Opinión

Leyenda bécqueriana

Siempre he querido recoger alguna leyenda imaginada por algún creador de mitos y poder trasmitir en forma de parábola o moraleja lo que se debe de hacer para no elegir a los peores.

Se cuenta que en un reino fantástico, su soberano solía elegir a sus validos entre los cortesanos de su palacio. Los elegidos debían de ser fieles, valientes, locuaces, ambiciosos, crueles e inmorales; para ello organizaba fiestas e invitaba a los candidatos a demostrar sus habilidades. La primera prueba consistía en matar al padre cuando fuera necesario para alcanzar mayores cotas de poder, valía para ello cualquier procedimiento; muchos candidatos lo hacían brutalmente utilizando sus dagas y espadas, otros eran menos sanguinarios y utilizaban veneno que vertían en la copa de su progenitor, a otros les horrorizaba el hacerlo personalmente y pagaban a un sicario para que lo hiciese por ellos, los más sibilinos fingían accidentes fortuitos mientras buscaban coartadas exculpatorias que les protegieran de su fechoría. Los que superaban la primera prueba se enfrentaban a una segunda menos cruel pero más sofisticada; debían aparentar lealtad a sus compañeros para eliminarlos a la menor oportunidad. Para ganar la confianza de sus futuras víctimas unos fingían camaradería, otros aparentaban debilidad, los más simulaban compasión y unos pocos renunciaban a continuar en el concurso. Los que superaban la segunda prueba tenían que demostrar poseer dotes de persuasión y convencer con la palabra a los siervos de palacio que si le adoraban serían libres y gozarían de grandes riquezas, y una vez conseguida la adhesión los encarcelarían acusándolos de alta traición, ejecutándolos sin misericordia. Los finalistas debían enfrentarse a la última prueba que consistía en demostrar su sumisión al rey. Para ello habían de alimentarse durante cuarenta y ocho horas de los excrementos de la familia real sin demostrar repugnancia alguna y, por lo contrario, satisfacción por gozar de tal privilegio.

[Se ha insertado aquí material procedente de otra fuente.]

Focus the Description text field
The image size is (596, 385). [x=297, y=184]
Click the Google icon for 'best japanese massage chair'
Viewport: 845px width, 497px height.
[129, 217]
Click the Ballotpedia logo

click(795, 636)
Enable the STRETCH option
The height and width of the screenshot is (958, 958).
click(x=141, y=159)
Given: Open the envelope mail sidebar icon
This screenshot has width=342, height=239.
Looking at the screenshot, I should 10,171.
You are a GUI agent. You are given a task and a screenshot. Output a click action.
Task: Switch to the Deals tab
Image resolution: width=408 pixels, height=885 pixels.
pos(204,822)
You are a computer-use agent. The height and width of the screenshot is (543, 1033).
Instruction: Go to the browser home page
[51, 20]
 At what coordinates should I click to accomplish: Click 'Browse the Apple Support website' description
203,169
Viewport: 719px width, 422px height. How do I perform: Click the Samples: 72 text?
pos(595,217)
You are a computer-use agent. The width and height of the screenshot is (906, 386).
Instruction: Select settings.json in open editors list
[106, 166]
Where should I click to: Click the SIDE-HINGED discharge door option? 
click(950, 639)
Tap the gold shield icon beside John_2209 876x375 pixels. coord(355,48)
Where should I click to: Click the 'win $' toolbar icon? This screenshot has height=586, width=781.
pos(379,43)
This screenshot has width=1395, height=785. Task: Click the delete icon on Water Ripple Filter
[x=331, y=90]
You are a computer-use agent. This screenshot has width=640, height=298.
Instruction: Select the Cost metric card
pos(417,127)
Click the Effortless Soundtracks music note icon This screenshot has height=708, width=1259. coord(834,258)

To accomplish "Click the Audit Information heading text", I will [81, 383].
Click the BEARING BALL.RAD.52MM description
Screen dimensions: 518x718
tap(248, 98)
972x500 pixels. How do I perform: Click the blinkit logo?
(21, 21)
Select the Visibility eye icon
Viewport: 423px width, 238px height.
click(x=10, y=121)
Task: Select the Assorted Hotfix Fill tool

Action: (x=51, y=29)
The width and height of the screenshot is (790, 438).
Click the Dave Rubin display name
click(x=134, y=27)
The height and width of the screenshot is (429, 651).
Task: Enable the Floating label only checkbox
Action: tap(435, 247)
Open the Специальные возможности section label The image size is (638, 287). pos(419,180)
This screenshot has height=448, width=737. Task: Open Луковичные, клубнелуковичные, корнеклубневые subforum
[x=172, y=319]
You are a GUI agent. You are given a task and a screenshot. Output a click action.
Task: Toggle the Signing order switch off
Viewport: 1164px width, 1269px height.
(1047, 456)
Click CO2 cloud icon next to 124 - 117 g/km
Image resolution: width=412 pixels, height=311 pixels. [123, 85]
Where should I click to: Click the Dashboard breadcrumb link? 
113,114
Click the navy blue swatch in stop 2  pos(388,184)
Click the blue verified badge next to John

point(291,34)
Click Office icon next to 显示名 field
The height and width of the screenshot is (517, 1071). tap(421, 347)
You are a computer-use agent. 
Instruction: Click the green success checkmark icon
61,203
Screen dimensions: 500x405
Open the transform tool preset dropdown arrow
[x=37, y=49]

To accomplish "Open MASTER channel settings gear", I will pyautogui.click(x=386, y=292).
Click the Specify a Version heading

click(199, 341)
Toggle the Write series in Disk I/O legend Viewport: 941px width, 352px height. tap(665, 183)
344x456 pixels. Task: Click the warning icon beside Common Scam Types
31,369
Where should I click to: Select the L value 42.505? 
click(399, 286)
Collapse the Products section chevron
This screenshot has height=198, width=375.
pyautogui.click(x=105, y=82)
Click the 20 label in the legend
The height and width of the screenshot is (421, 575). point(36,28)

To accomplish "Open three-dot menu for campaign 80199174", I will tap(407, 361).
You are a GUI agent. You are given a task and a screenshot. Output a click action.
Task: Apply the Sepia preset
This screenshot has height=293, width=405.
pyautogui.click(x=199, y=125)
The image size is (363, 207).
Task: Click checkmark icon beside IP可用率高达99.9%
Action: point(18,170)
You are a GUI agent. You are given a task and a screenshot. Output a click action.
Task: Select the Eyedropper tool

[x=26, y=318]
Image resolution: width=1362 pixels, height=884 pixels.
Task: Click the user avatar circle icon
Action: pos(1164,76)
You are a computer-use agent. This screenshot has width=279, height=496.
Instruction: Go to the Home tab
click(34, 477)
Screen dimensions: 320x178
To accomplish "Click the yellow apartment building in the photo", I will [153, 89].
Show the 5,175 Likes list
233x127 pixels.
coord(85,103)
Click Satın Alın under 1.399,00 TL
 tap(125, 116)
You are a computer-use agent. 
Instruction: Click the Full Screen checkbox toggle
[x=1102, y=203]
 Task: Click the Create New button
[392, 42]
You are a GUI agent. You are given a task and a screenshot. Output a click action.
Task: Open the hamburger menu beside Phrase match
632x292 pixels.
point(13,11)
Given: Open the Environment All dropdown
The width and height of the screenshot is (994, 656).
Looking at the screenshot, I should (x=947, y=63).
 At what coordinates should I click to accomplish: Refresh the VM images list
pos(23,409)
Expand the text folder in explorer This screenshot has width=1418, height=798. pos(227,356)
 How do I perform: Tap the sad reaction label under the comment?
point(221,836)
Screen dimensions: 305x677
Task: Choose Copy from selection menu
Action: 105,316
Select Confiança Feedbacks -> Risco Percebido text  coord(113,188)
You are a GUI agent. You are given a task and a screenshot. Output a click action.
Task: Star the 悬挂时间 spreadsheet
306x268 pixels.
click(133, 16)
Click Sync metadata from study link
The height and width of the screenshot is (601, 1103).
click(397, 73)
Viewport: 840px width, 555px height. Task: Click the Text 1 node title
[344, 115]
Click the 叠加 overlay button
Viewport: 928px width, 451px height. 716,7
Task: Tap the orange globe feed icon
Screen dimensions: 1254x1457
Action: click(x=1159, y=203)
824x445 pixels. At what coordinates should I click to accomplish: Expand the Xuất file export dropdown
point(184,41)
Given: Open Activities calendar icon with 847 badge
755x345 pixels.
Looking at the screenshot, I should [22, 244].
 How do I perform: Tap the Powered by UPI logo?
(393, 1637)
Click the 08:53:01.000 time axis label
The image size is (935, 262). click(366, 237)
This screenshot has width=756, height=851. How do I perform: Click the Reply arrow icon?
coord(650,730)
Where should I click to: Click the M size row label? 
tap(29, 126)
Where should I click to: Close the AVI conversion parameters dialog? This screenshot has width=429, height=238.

Refieren las crónicas que un apuesto galán decidió participar en el concurso; siendo el único aspirante que salió airoso de todas las pruebas, cuando su majestad le iba imponer el manto de favorito, con gran agilidad sacó un puñal y atravesó el corazón del sorprendido monarca. Sentándose a continuación en el trono real y ejerciendo el poder con terror; sin duda era el mejor aspirante en el reino de la maldad.

En el medievo todo era posible. Los derechos individuales no existían; los poderosos ejercían la autoridad imponiendo el terror; la vida dependía de la voluntad del señor feudal; la violencia era virtud; la crueldad, un mérito; la guerra, camino y fin; la creencia, una mentira necesaria; la religión, una disculpa; la inteligencia, un peligro. Tales cualidades adornaban tiaras, coronas, yelmos y mitras. El concepto moral no existía nada más que en los textos clásicos de los Siete Sabios de Grecia, en las Sagradas Escrituras judías, cristianas, budistas o confucionistas. Pero adaptadas como norma para sociedades sometidas por aristocracias corruptas o sanedrines manipuladores.

Lo más sorprendente es que en pleno siglo XXI se pueden encontrar multitud de teóricos servidores públicos que responden a perfiles medievales: son corruptos, desleales con el pueblo, traidores a sus organizaciones, insolidarios con sus compañeros, mentirosos compulsivos, ingratos con sus mentores, ambiciosos, egocéntricos y tremendamente egoístas, suelen ser protagonistas absolutos de cuanto los rodea. Seducen como la dama de los “Ojos Verdes” o como el “Rayo de Luna” (leyendas de Gustavo A. Bécquer) y cuando son descubiertos, son cobardes, miedosos e histéricos. Serviles con los superiores y tiranos con los humildes.

Para descubrirlos hay una prueba infalible, aunque peligrosa, que un viejo refrán castellano recoge magistralmente: “Si quieres conocer a Juanillo, dale un carguillo”.